Extracted data Block Start

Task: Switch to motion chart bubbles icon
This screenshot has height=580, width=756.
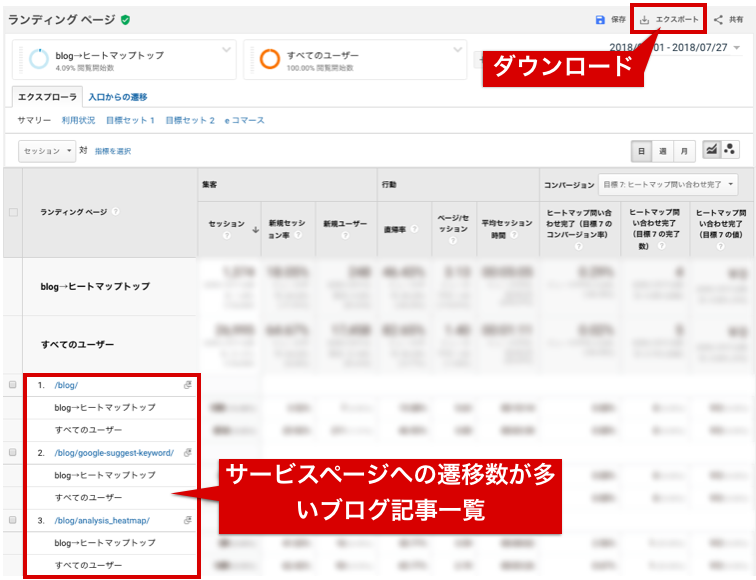Action: click(x=730, y=150)
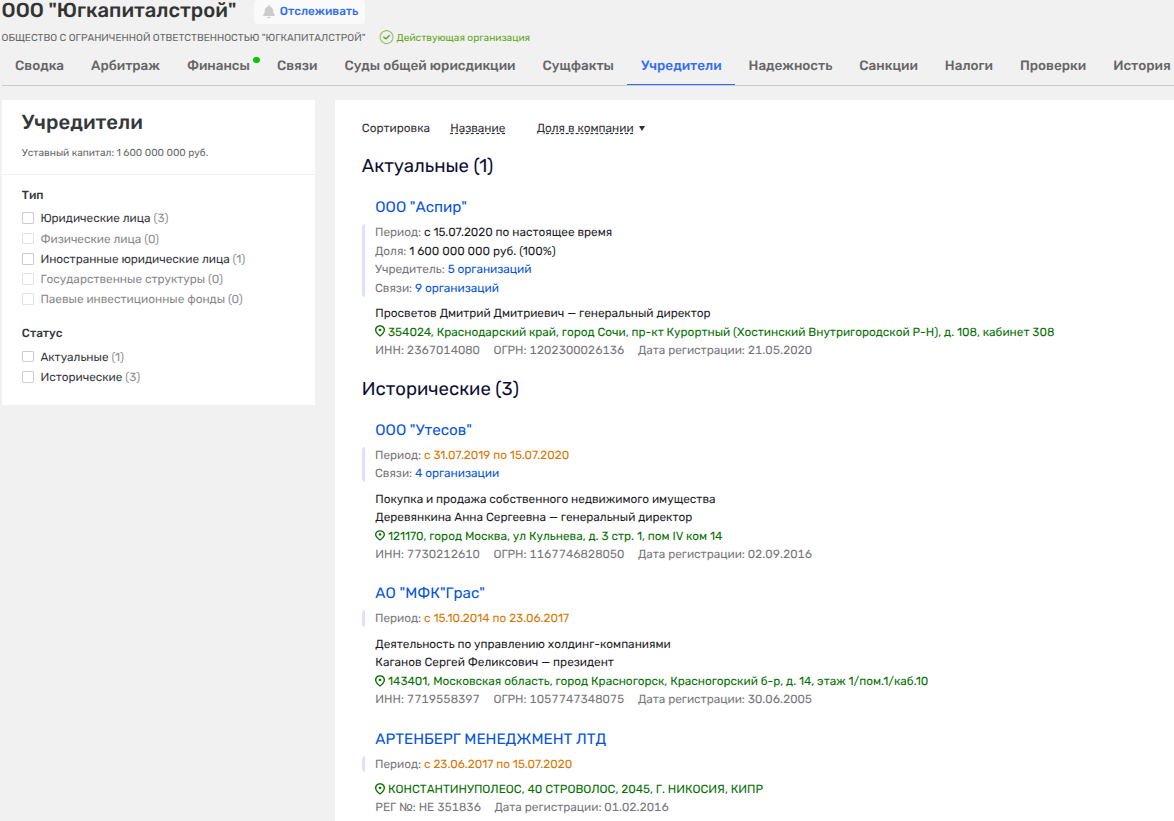
Task: Click location pin beside Красногорск address
Action: (x=380, y=681)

Extracted data Block End

(Instructions for the task) Please restate the entries word for word. Skip the pictures.

(Solved problem)
Task: Switch to motion chart bubbles icon
This screenshot has height=580, width=756.
Action: click(x=730, y=150)
Task: Click location pin beside Красногорск address
Action: (x=380, y=681)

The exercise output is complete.